Sunday, December 24, 2017

When It Was Film, Part IV --Elements

Gordon Lake Cliffs, Boundary Waters Canoe Area Wilderness                       

Date Unknown, 1996


Cliffs of Gordon Lake, Boundary Waters Canoe
 Area Wilderness, MN, USA

Gordon Lake is a beautiful and wild lake situated between three iconic Boundary Waters lakes, Cherokee Lake, Long Island Lake, and Frost Lake.  Gordon is not so much of a destination as it is a passed-through, even overlooked hub of open water between destination portages.  Reaching Gordon Lake, a traveler has most likely been traveling all day through wilderness, packing, portaging and paddling, and has just a few more lifts and a few more brisk minutes on the water before settling into a camp spot for the night.  If not that scenario, then it is the first challenge of the day, having just slipped from camp in the morning light and completed the first portage of many in a day of rugged wilderness travel.  Either way, this lake is just something in the middle, and many people run through it without purpose of seeing or feeling its beauty.

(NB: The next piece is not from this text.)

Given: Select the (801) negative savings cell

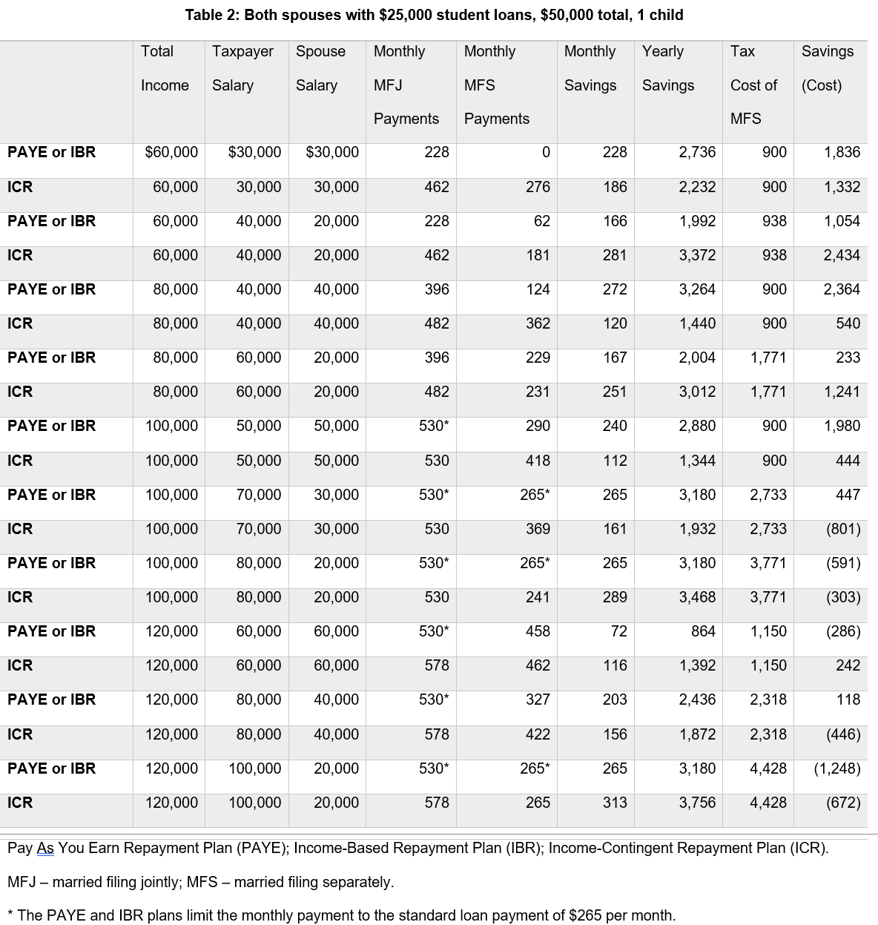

The reality of the Boundary Waters Canoe Area Wilderness is that beauty is found everywhere and in an endless variety of shapes, patterns, movements, and lives.  Traveling slowly through this wilderness, approaching the path more in the way of a hunter, opens the senses to the importance in the changing land forms, the different characters of water, and the diverse plant, animal, and fungal communities that change from place to place.  Sometimes, like so many others, I set a point on a map, a goal to reach, and I paddle hard with my head down.  Sometimes, like so many others, I portage the pack with relentless fury, intent only on the other side of the trail.  Mostly, though, I try to drink it all in, aware of my life and all around me, slowly stalking, smiling with the surprises around each new peninsula and rocky point. 

This photograph was a small part of the trip, but the serenity of the cliff, the complexity of the lichens, and the symbolic memory of how we took in the landscape of our travels makes it one of my all-time favorite photographs.  I like it for its lines, traveling and meandering through the rocks like our own journey through the wilderness. While the rocks are powerful, strong, and weathered, they also support small splashes of color and life.

This image was the result of a slow and steady touring pace.  Cindy and I spent around 14 hours per day traveling.  Camping was merely sleeping.  The joy was in the traveling.  We saw a few moose on this trip, including a young bull on Cross Bay Lake, a cow foraging for aquatic vegetation on Pencil Lake, and a couple of other young moose that I barely remember.  We dragged our canoe over a beaver dam, down a rocky rapid too shallow to paddle, and we paddled out into giant, clear lakes, one of which had pines that began growing before the United States Constitution was written. 

I made this image, handheld, from a canoe using a Canon EOS Elan, 100-300 kit lens, and Kodachrome 200 film.  It is the first in a series of images of rock and water that I title "Elements."